Luxus-Sitzplatz für den Genossen: Andreas Bablers teurer Fehltritt im Studio

Luxus-Sitzplatz für den Genossen: Andreas Bablers teurer Fehltritt im Studio

Andreas Babler gibt sich gerne als Mann des Volkes. Mit seinem Format „Kein BlaBla mit Babler“ will der SPÖ-Chef echte Bürgernähe zeigen. Er spricht über harte Arbeit, faire Löhne und Respekt für die arbeitende Klasse. Doch nun lenkt ein kleines, aber feines Detail die Aufmerksamkeit auf sich. Es geht um den Stuhl, auf dem der Vizekanzler-Kandidat in seinen Videos Platz nimmt. Dieser passt so gar nicht zum Image des bescheidenen Arbeitervertreters.

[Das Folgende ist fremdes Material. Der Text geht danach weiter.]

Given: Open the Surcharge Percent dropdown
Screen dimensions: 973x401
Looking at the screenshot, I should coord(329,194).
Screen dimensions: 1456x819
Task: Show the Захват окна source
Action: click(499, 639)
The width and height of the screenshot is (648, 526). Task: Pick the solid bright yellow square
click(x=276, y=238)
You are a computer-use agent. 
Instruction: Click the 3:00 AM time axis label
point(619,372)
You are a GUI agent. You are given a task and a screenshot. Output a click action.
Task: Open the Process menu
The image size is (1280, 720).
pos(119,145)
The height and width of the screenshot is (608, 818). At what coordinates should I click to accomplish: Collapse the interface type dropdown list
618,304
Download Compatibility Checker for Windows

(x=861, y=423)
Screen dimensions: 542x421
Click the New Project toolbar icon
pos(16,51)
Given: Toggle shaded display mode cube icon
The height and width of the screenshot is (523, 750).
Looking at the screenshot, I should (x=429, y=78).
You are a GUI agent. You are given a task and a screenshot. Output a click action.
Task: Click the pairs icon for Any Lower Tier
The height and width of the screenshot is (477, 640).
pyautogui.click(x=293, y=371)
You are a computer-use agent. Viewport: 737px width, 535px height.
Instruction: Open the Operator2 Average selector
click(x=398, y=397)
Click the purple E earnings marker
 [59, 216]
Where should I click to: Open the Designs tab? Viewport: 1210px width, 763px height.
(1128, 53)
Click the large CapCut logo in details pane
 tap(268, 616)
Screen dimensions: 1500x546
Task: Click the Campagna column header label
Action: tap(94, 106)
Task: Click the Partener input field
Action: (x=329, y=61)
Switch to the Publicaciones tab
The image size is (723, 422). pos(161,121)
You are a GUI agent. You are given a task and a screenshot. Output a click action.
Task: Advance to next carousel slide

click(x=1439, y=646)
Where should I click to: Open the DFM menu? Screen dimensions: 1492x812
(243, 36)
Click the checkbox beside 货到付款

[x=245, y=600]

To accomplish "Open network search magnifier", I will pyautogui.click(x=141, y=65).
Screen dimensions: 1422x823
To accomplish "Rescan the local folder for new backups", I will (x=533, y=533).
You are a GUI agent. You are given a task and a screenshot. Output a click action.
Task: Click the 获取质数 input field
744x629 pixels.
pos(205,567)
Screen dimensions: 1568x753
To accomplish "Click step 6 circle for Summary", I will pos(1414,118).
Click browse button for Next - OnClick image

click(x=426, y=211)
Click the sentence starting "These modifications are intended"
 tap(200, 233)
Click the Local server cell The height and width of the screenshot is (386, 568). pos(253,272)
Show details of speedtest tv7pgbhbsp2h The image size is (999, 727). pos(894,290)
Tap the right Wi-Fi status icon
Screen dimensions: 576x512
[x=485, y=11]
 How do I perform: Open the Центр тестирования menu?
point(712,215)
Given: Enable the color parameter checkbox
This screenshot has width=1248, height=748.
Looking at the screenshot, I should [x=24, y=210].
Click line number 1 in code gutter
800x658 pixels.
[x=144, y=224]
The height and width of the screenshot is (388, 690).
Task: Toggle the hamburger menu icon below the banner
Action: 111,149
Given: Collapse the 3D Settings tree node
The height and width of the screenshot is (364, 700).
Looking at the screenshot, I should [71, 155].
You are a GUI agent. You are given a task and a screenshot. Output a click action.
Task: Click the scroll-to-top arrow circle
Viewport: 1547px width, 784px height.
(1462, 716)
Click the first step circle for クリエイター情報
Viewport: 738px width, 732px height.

Ein teurer Platz für große Worte

Wie exxpress.at berichtet, haben aufmerksame Zuschauer genauer hingesehen. Die YouTuber des Kanals „0Punkt“ entdeckten in der Ankündigung zur zweiten Staffel seines Social-Media-Formats ein pikantes Detail. Babler sitzt nicht etwa auf einem gewöhnlichen Bürosessel aus dem Möbelhaus. Sein Sitzmöbel entpuppt sich als waschechter Designklassiker. Es dürfte sich um einen originalen Vitra Aluminium Chair handeln.

Dieses edle Stück ist alles andere als ein Schnäppchen. Je nach Ausführung blättert man für diesen Sessel rund 2.500 Euro oder mehr hin. Die Stühle der Aluminium Group, entworfen von Charles und Ray Eames im Jahr 1958, gelten als absolute Statussymbole in Chefetagen. Wie der Hersteller Vitra auf seiner Webseite erklärt, verleihen diese Modelle repräsentativen Büroumgebungen eine ikonische Präsenz. Eine Präsenz, die offensichtlich auch dem obersten Sozialdemokraten des Landes gefällt.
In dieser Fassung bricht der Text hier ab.